Jan 15, 2019 | 4:34 PM

Six months after the body of a young toddler washed up on a riverbank near Prince Albert, a new agreement is in the works to plan for future emergency situations.  

Local residents Erin Davidson and Conrad Burns spoke to Prince Albert City Council Monday night about last summer’s search for four-year-old Sweetgrass Kennedy, urging councillors to develop a plan for future missing persons cases and community searches. In a letter to council, the residents said a plan needs to be developed to manage and guide volunteers who come out to help in emergency situations.

“About 200 people gathered and waited at East End Hall for direction from the city,” the letter reads. “Many people left the gather and started their own search. If these concerned civilians would have found something, they would have no true guidance in dealing with their findings. Evidence could have been contaminated, destroyed and possibly ruin the chances of finding the youth.”

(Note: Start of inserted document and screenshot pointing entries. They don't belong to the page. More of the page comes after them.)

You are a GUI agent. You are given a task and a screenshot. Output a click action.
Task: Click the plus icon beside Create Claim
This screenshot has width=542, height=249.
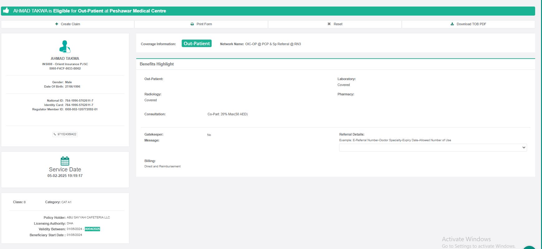(x=56, y=24)
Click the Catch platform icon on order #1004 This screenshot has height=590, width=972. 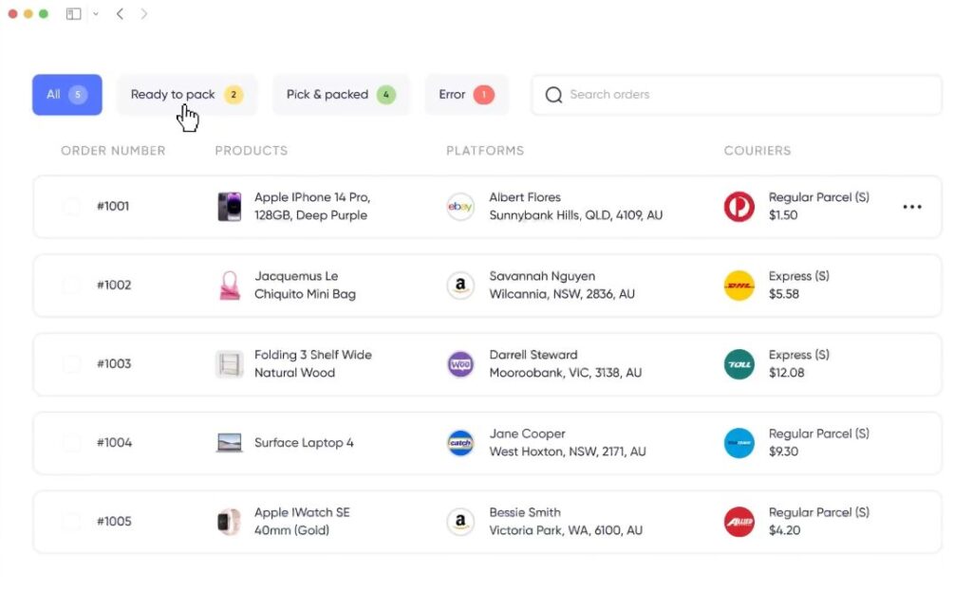(460, 443)
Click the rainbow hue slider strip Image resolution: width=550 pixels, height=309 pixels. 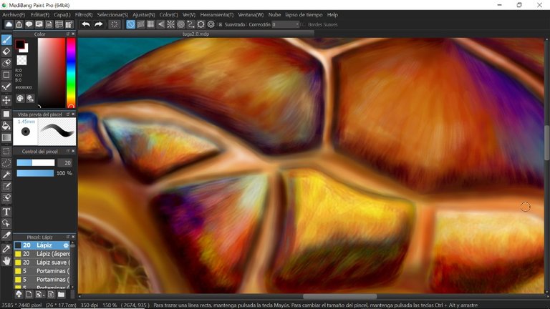(x=71, y=72)
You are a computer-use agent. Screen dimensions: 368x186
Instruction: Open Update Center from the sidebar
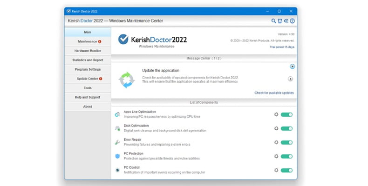pos(88,79)
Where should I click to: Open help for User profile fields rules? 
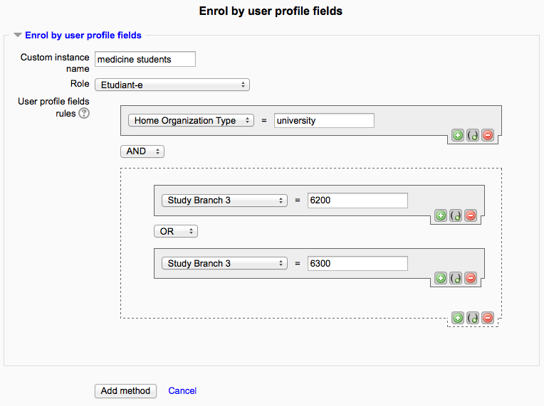click(84, 113)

In Saskatchewan, community search operations are organized and managed by the province, but Mayor Greg Dionne said Monday night the city is working on a new agreement to share services with the Prince Albert Grand Council. Dionne said a special investigator who specializes in interviewing young children was called in from Saskatoon during the search for Kennedy, but officials suspected early on that the little boy wouldn’t be found in a backyard or playground.

Dionne said the city is now working toward a new agreement with the PAGC to coordinate river rescues that will allow for more timely searches to happen in other cases where people enter the river, adding that an announcement is expected soon.

No one from the PAGC returned a request for comment on the proposed new agreement.

Deputy Chief Jason Stonechild with the Prince Albert Police Service, said police have also been involved in talks over a new agreement to share resources when it comes to river rescues following the toddler’s death.

“The Sweetgrass Kennedy file was unprecedented with regards to immediate resources and how quickly it was set up,” Stonechild said. “Since the Sweetgrass Kennedy file, we have worked closely on a couple of files, with the Prince Albert Grand Council. They are a wealth of experience.”

Stonechild said police worked with a number of different community and service agencies in organizing a formal and structured search for Kennedy. He said the search and tragic death of the little boy was traumatic for everyone involved.

“Everybody was really disappointed, there was a lot of emotion there,” he said.

City councillors opted to send the letter from Davidson and Burns to the Board of Police Commissioners for further review.